===== PROVIDED MATERIAL

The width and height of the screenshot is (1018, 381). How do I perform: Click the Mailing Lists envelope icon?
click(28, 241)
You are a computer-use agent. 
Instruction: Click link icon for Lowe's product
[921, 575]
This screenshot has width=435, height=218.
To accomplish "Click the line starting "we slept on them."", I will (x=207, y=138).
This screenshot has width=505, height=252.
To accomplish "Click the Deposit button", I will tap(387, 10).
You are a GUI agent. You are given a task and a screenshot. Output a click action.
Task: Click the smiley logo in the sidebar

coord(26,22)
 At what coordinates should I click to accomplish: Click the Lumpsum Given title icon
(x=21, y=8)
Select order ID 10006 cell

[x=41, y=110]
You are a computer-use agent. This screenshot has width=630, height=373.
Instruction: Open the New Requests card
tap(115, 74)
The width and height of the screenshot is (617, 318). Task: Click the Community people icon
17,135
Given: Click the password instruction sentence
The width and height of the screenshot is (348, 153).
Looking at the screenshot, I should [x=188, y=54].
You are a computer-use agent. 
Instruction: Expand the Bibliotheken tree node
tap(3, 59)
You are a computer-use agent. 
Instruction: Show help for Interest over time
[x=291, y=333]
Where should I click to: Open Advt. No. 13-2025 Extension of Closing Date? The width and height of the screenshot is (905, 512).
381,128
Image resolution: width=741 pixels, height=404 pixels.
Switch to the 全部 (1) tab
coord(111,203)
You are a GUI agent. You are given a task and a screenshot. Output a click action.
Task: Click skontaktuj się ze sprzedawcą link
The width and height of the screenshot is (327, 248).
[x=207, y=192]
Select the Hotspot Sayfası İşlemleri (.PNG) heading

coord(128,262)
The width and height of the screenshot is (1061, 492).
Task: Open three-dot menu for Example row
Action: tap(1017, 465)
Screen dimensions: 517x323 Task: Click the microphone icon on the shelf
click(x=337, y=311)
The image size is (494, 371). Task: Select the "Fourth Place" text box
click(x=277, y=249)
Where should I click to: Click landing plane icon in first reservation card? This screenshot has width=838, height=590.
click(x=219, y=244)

==========

STATED GOAL:
Rewrite everything from the line containing "This screenshot has width=435, height=218." down to the line containing "click(x=277, y=249)" in the records above as a JSON list of strings, with one string per line and blank lines omitted.

RESULT OF THIS EXERCISE:
[
  "This screenshot has width=435, height=218.",
  "To accomplish \"Click the line starting \"we slept on them.\"\", I will (x=207, y=138).",
  "This screenshot has width=505, height=252.",
  "To accomplish \"Click the Deposit button\", I will tap(387, 10).",
  "You are a GUI agent. You are given a task and a screenshot. Output a click action.",
  "Task: Click the smiley logo in the sidebar",
  "coord(26,22)",
  " At what coordinates should I click to accomplish: Click the Lumpsum Given title icon",
  "(x=21, y=8)",
  "Select order ID 10006 cell",
  "[x=41, y=110]",
  "You are a computer-use agent. This screenshot has width=630, height=373.",
  "Instruction: Open the New Requests card",
  "tap(115, 74)",
  "The width and height of the screenshot is (617, 318). Task: Click the Community people icon",
  "17,135",
  "Given: Click the password instruction sentence",
  "The width and height of the screenshot is (348, 153).",
  "Looking at the screenshot, I should [x=188, y=54].",
  "You are a computer-use agent. ",
  "Instruction: Expand the Bibliotheken tree node",
  "tap(3, 59)",
  "You are a computer-use agent. ",
  "Instruction: Show help for Interest over time",
  "[x=291, y=333]",
  "Where should I click to: Open Advt. No. 13-2025 Extension of Closing Date? The width and height of the screenshot is (905, 512).",
  "381,128",
  "Image resolution: width=741 pixels, height=404 pixels.",
  "Switch to the 全部 (1) tab",
  "coord(111,203)",
  "You are a GUI agent. You are given a task and a screenshot. Output a click action.",
  "Task: Click skontaktuj się ze sprzedawcą link",
  "The width and height of the screenshot is (327, 248).",
  "[x=207, y=192]",
  "Select the Hotspot Sayfası İşlemleri (.PNG) heading",
  "coord(128,262)",
  "The width and height of the screenshot is (1061, 492).",
  "Task: Open three-dot menu for Example row",
  "Action: tap(1017, 465)",
  "Screen dimensions: 517x323 Task: Click the microphone icon on the shelf",
  "click(x=337, y=311)",
  "The image size is (494, 371). Task: Select the \"Fourth Place\" text box",
  "click(x=277, y=249)"
]